Shift southwest from Eastern Siberia, and there's a second front in the resource wars, this one in the old Soviet Union's Central Asian backyard.

The prize here is Kutessay II, site of a mothballed Soviet-era rare earths mine in the Central Asian nation of Kyrgyzstan, being brought back into production by Canadian-listed Stans Energy. As one measure of Kutessay's potential, rare earths analyst Gareth Hatch ranks it among the top five REE prospects in terms of "basket price," a metric that suggests a strong profile in the coveted heavy rare earths.

With a mine whose past production seems prologue to a promising revival, Stans is a tempting target -- and not just for those who do their investing through the public markets. Since buying the property in 2009, Stans has been plagued by sudden stops in the permitting process, and more than a few cases in Kyrgyz courts. In an interview with ProEdgeWire on the eve of this month's Toronto Tech Metals Summit, Stans CEO Robert Mackay shared email traffic suggesting that Stans' byzantine legal travails in Kyrgyzstan were in fact due to string-pulling by a Chinese metals entity intent on gaining control of Kutessay.

At one point, Stans management was summoned to China for a meeting on their Kyrgyz project. Mackay demurred, insisting on a Kyrgyz meeting site, whereupon a Chinese delegation arrived with an offer to buy majority control of Stans -- then boasting a market cap of $100 million -- for $6 million, roughly one-tenth market value. Mackay states that his Chinese interlocutors also indicated that a payment of $1.5 million would result in Kyrgyz approval of the mine project. Having heard enough, Mackay ended the meeting early. Now, he's gone public with the email trail, shining a light on the attempted skullduggery in order to keep his project moving forward, and keep it out of the hands of shadow figures.

It's a difficult impasse. One day you're running a rare earths company, the next you're a candidate for a Harvard Business School case study on political risk. But don't count Stans out: The company may be headquartered in Toronto, but it has strong contacts in Russia's ruling circles, so the tug-of-war between a Canadian company and Kyrgyz officials may find Moscow and Beijing pulling hard at the far ends of the rope.

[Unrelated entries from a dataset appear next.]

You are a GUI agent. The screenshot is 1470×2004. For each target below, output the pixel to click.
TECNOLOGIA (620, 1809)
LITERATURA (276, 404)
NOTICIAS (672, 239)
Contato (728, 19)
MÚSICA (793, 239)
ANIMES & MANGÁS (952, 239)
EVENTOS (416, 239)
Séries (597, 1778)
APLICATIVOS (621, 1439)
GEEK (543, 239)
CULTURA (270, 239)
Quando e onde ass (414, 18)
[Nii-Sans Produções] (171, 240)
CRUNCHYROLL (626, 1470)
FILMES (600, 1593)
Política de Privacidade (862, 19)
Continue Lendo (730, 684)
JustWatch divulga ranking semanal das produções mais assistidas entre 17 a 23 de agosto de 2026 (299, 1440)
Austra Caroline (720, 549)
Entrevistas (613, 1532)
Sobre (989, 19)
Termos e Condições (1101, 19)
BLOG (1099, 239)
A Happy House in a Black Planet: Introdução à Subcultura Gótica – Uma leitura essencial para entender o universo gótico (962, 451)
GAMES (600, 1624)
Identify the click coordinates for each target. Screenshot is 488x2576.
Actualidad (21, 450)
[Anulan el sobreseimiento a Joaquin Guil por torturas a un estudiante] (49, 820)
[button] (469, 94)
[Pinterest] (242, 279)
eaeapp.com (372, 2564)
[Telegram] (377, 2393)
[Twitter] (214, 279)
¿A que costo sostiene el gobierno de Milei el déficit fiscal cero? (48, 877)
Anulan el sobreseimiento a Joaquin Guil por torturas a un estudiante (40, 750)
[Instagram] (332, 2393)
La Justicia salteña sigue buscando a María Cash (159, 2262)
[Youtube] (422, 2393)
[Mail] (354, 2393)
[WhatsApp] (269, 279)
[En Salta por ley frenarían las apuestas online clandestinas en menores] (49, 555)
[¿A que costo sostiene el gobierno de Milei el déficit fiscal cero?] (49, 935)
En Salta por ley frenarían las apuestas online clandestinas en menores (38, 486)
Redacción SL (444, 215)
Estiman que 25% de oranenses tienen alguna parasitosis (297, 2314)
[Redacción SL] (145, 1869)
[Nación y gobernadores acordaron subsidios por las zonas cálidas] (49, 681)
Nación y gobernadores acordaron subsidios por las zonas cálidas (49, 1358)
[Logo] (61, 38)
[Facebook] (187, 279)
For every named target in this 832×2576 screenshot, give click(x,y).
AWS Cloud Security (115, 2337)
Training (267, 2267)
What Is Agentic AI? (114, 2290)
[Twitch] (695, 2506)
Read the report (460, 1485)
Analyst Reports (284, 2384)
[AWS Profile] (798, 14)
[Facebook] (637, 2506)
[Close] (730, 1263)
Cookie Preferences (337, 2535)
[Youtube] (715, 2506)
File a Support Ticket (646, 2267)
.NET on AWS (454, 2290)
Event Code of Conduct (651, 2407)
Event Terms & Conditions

In this world of Russian oligarchs and Chinese combines, where does all of this leave the American, Canadian and Australian junior miners, struggling to bring new strategic metals into production? As Jamestown Foundation fellow Igor Rotar observes:

"... the prevalence of incidents of politically and criminally motivated rallies against foreign businesses significantly harms the Central Asian republic's investment climate."

That's certainly true for Western investors, with their quaint expectations of transparency and responsible governance. But as Stans Energy may be finding out, it's the perfect playing field for non-Western entities -- explicitly or implicitly state-backed -- who write their own rules in the 21st Century battle for resource dominance.